Ralph Vaughan Williams
English Modern pastoralist rooted in folk song and Tudor polyphony
1872
1958
English
Modern
The Lark Ascending, Fantasia on a Theme by Thomas Tallis
Early life
Ralph Vaughan Williams was born on 12 October 1872 in Down Ampney, Gloucestershire, the son of a vicar. His family was distinguished — Charles Darwin was his great-uncle — and he received an excellent education at Charterhouse School, the Royal College of Music (where he studied with Hubert Parry and Charles Villiers Stanford), and Trinity College, Cambridge. Even after this extensive formal training, he felt his technique was incomplete and sought additional instruction from Max Bruch in Berlin in 1897 and, most significantly, from Maurice Ravel in Paris in 1908. Ravel, three years his junior, helped him achieve a lighter, more transparent orchestral texture.
Career and major works
From 1903 onwards, Vaughan Williams undertook extensive fieldwork collecting English folk songs in Norfolk, Sussex, and other rural counties, preserving melodies from elderly singers who were often the last people to remember them.
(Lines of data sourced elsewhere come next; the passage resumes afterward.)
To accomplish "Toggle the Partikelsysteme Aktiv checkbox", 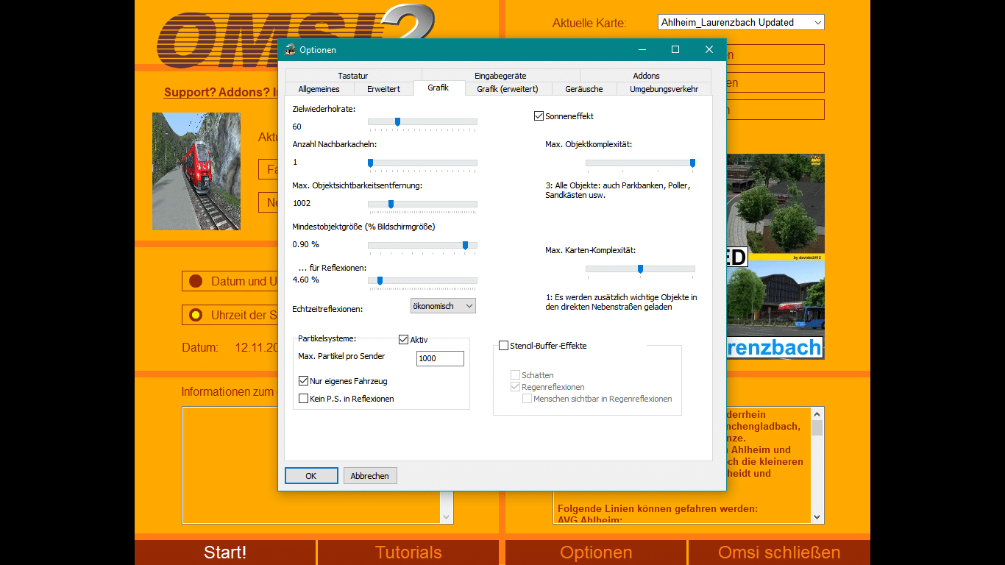I will 404,340.
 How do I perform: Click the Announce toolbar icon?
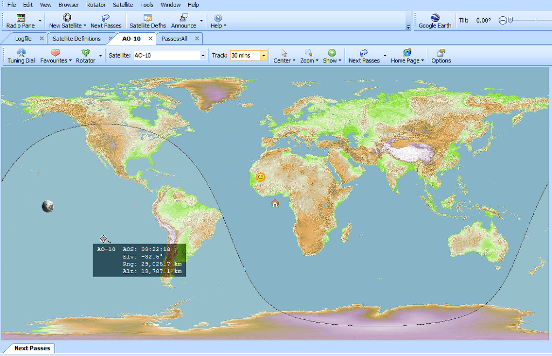coord(184,22)
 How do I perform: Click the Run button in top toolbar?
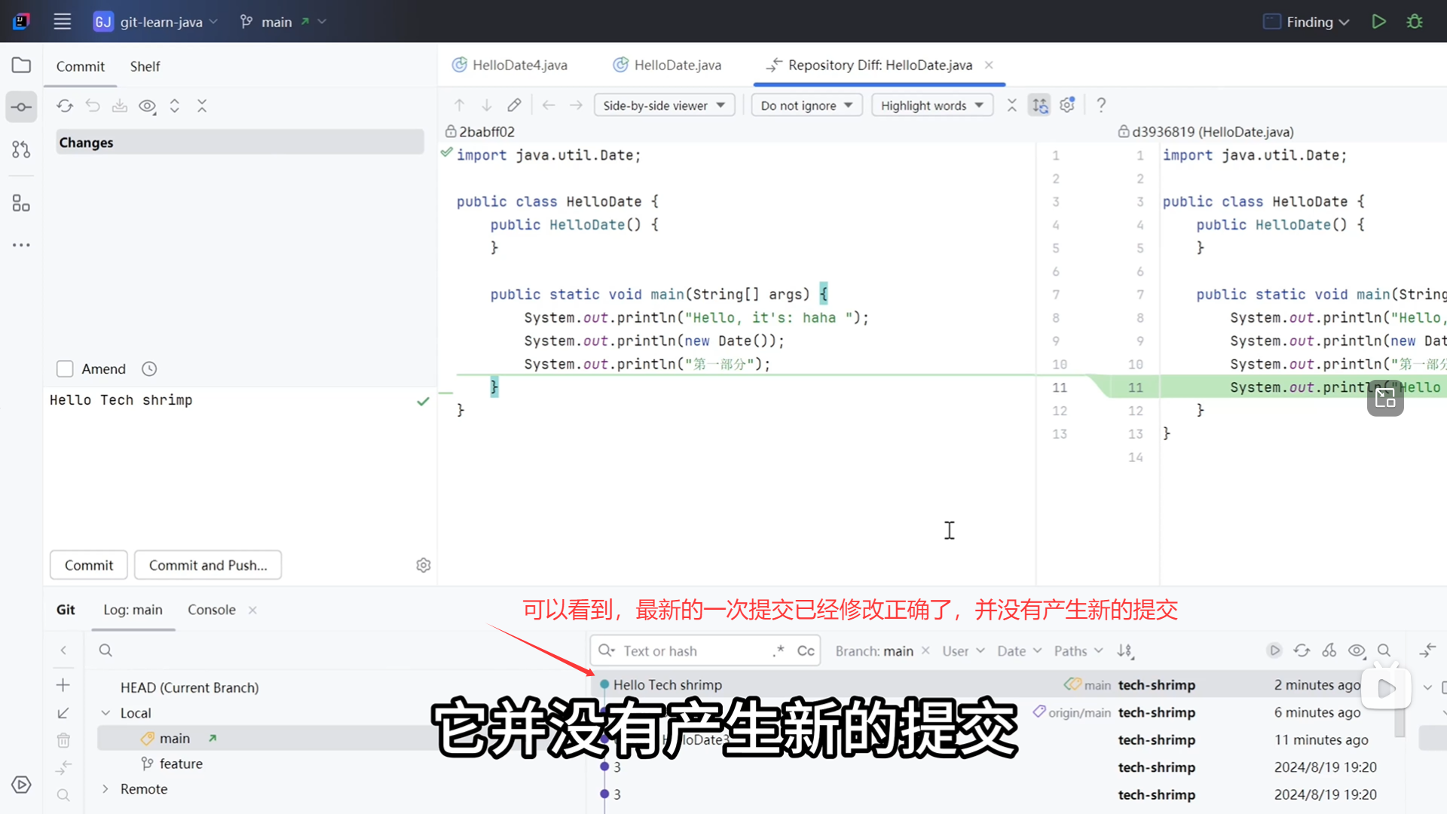[x=1378, y=22]
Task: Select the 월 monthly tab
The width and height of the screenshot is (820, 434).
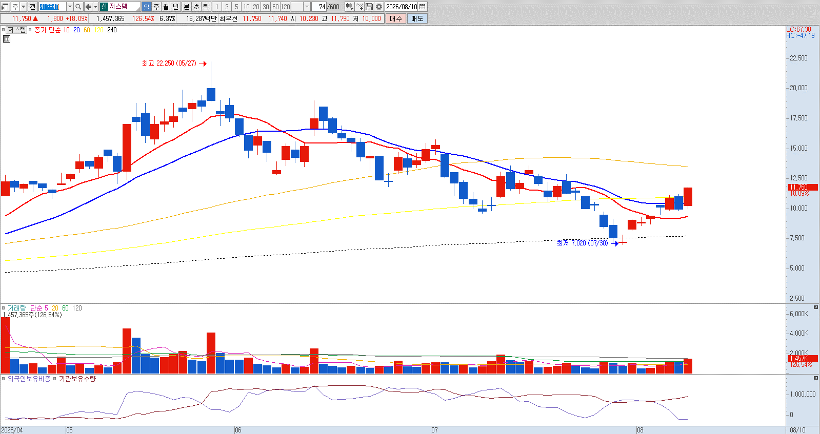Action: [x=166, y=7]
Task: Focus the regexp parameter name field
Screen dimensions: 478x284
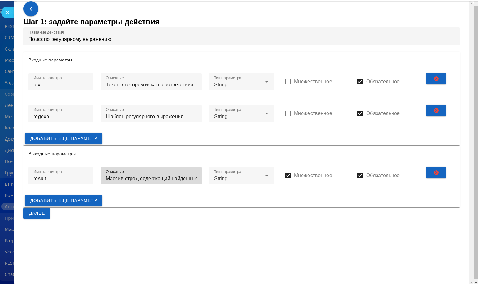Action: pos(61,116)
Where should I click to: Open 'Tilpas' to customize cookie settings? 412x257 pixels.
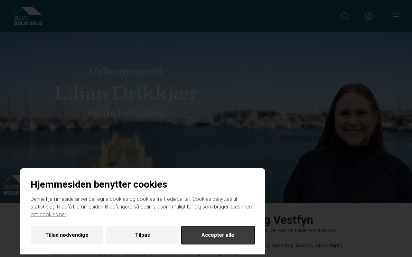coord(143,235)
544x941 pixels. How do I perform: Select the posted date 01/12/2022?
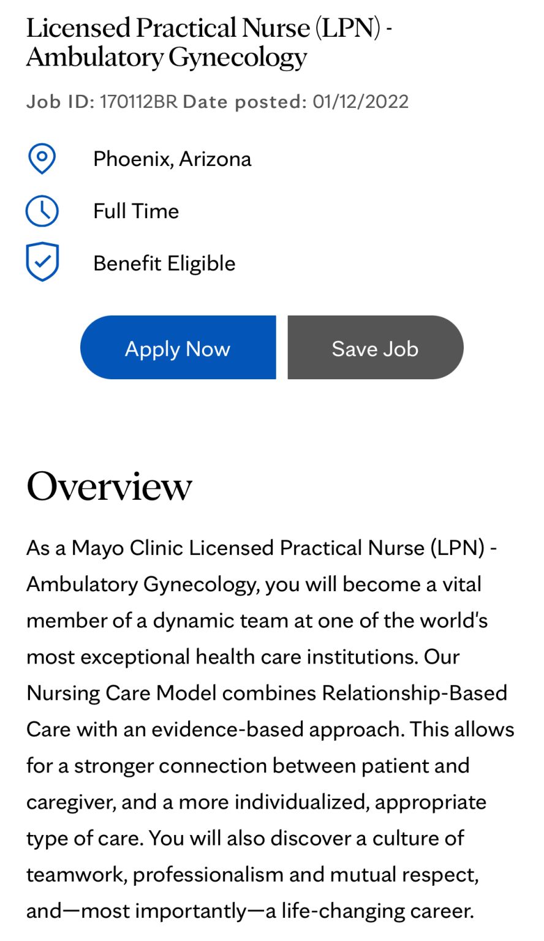coord(360,102)
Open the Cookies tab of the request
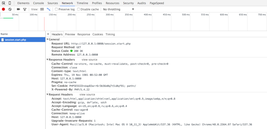The height and width of the screenshot is (129, 267). click(x=98, y=34)
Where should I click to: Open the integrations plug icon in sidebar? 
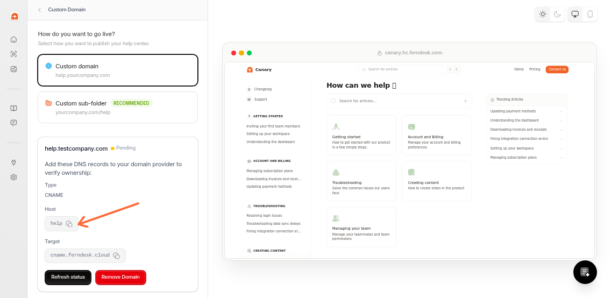[14, 162]
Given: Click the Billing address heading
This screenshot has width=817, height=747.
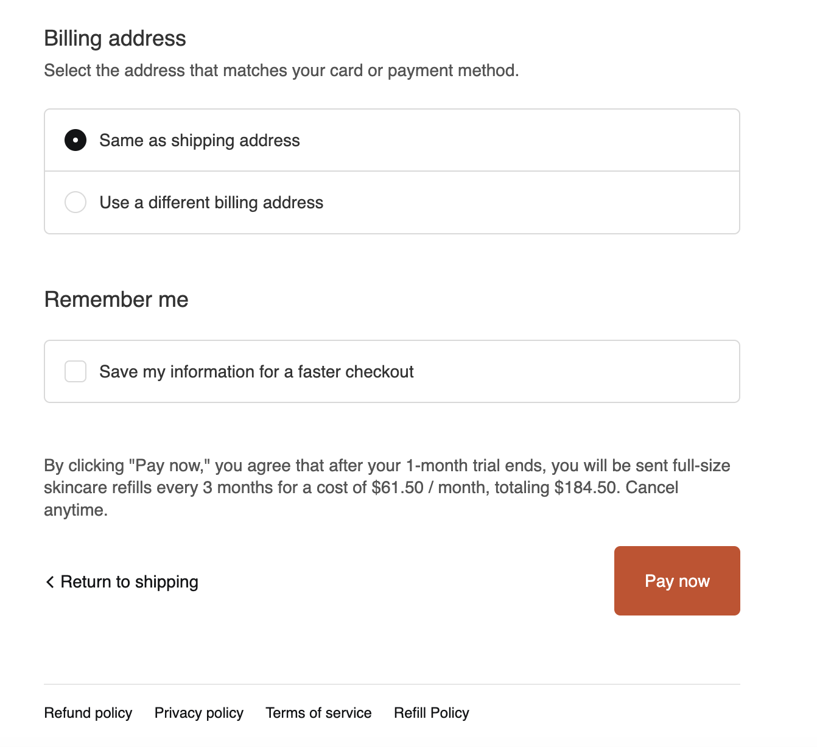Looking at the screenshot, I should tap(115, 38).
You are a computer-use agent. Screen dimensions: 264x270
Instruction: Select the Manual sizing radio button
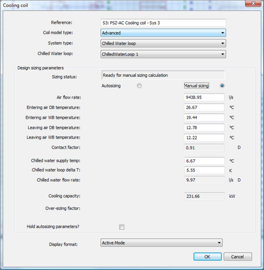click(222, 86)
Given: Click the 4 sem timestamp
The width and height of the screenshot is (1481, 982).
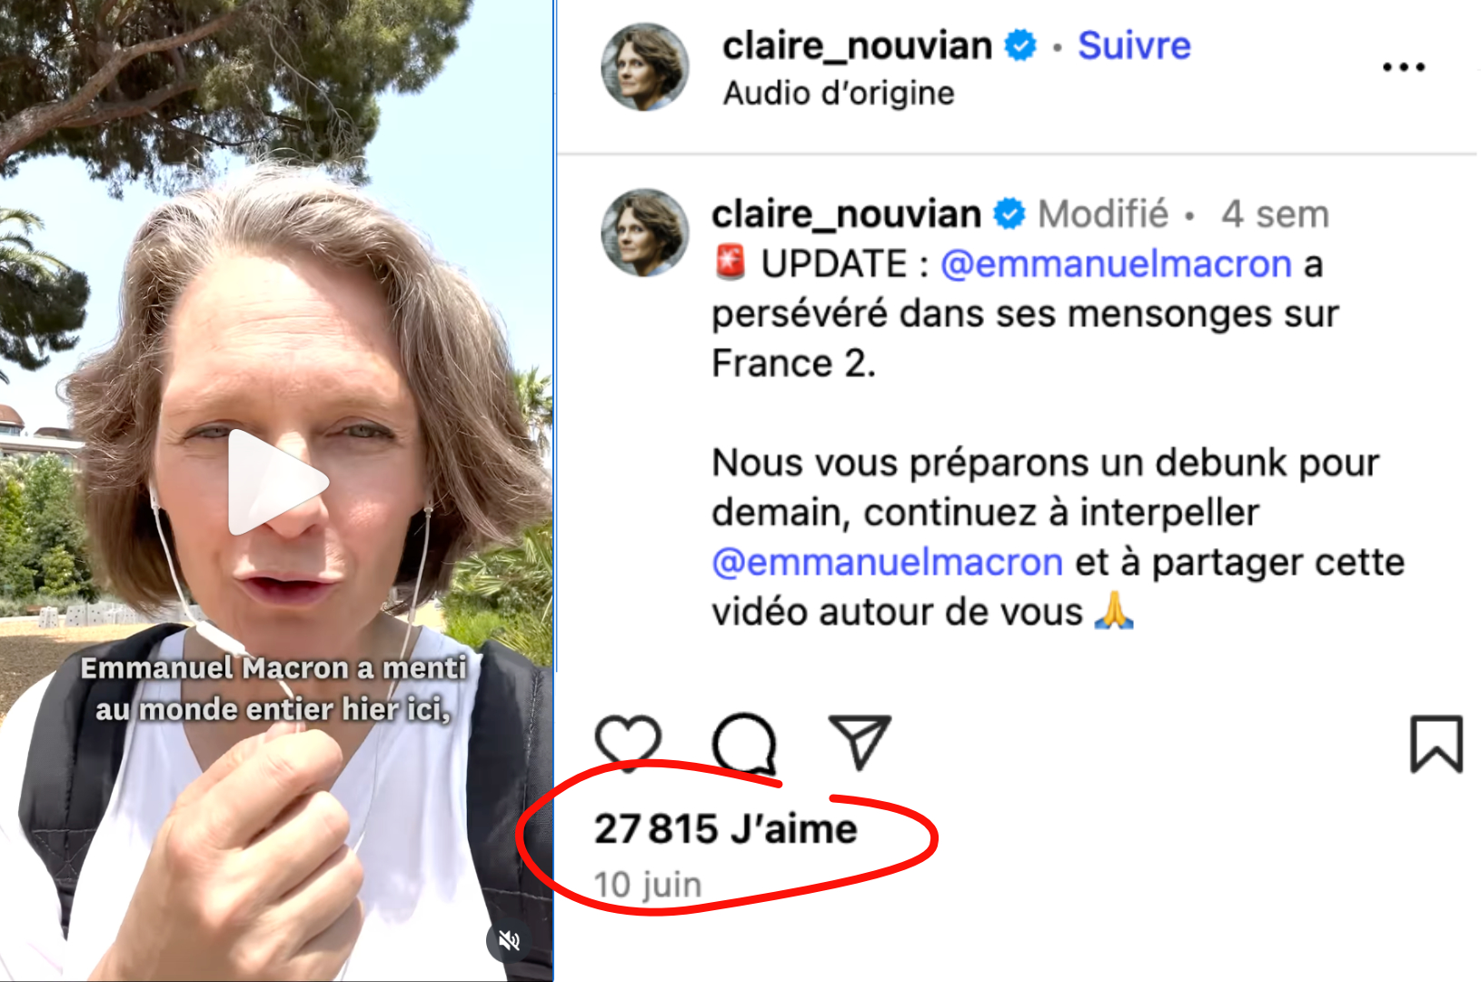Looking at the screenshot, I should click(x=1275, y=215).
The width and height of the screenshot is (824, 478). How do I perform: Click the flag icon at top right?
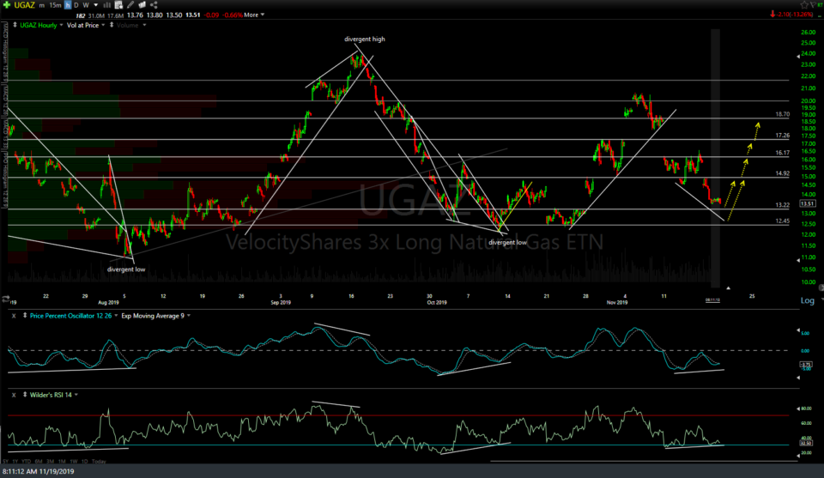click(x=811, y=6)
This folk-song collecting — alongside his deep study of Tudor church music and the works of Purcell — shaped a musical language that was distinctively English yet never merely antiquarian. His orchestral works include the nine symphonies, ranging from the choral Sea Symphony (1910) to the bleak, visionary Sixth (1947) and the serene pastoral of the Third (1922). The Fantasia on a Theme by Thomas Tallis (1910), for double string orchestra and string quartet, is one of the most admired works of the twentieth century. The Lark Ascending (1914, revised 1920), a romance for violin and orchestra, has become one of the most popular works in the British concert repertoire. His operas include Hugh the Drover (1924) and the Shakespearean Sir John in Love (1929), and his film scores, including Scott of the Antarctic (1948), demonstrate his gift for evocative pictorial music.
Musical style and legacy
Vaughan Williams's music is characterised by modal harmony derived from folk song and Tudor polyphony, broad melodic lines, and a rich but never overloaded orchestral texture. His influence on English music was immense, liberating British composers from the dominance of the Austro-German tradition. He died in London on 26 August 1958.